[Mailman-Users] Digest indexes
Mark Sapiro
mark at msapiro.net
Wed Dec 17 03:28:01 CET 2014
On 12/16/2014 10:25 AM, Mark Sapiro wrote:
>
> One would have to create the TOC as text/html rather than text/plain and
> add links to the various message parts. These can't be anchor tags. Do
> do that would require HTMLifying the entire digest. They could probably
> be RFC2393 mid: references though. That might not be too difficult to
> do, although various popular web mail clients, e.g. gmail, currently
> don't make it possible to open an individual digest message as a
> separate message, so how they would deal with such a digest is unknown.
>
> I might experiment with this at some point, but I am not optimistic that
> a format can be created that would work with all the freemail clients.
There's a typo above. The correct RFC is RFC2392.

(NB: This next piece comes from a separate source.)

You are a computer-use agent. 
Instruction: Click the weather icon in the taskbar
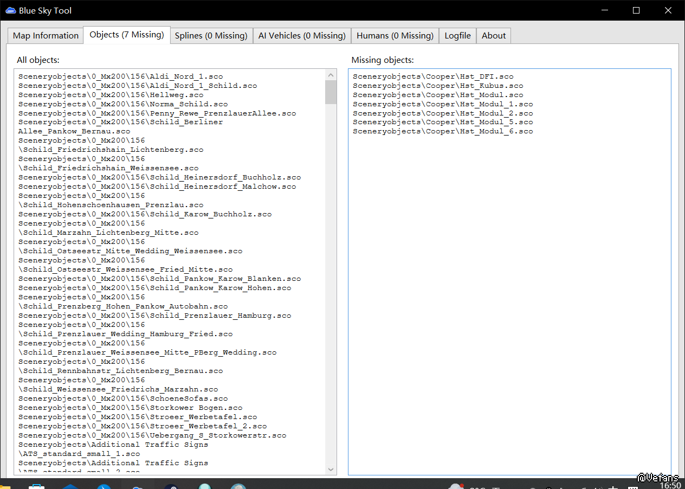456,486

That notwithstanding, I tried taking a normal MIME digest and changing
the Content-Type of the TOC part from text/plain to text/html and
changing the actual raw TOC from:
Today's Topics:
1. Subject 1 (Author)
2. Subject 2 (Author)
3. Subject 3 (Author)
4. Subject 4 (Author)
...
to:
Today's Topics:
<ol>
<li> <a href="mid:..."> Subject 1 (Author)</a>
<li> <a href="mid:..."> Subject 2 (Author)</a>
<li> <a href="mid:..."> Subject 3 (Author)</a>
<li> <a href="mid:..."> Subject 4 (Author)</a>
...
</ol>
where "mid:..." referenced the actual Message-IDs of the messages. I
then opened that message with Thunderbird and it presented a nice
looking TOC with links, but when I clicked one, it asked me for an
application to handle the mid: URL scheme.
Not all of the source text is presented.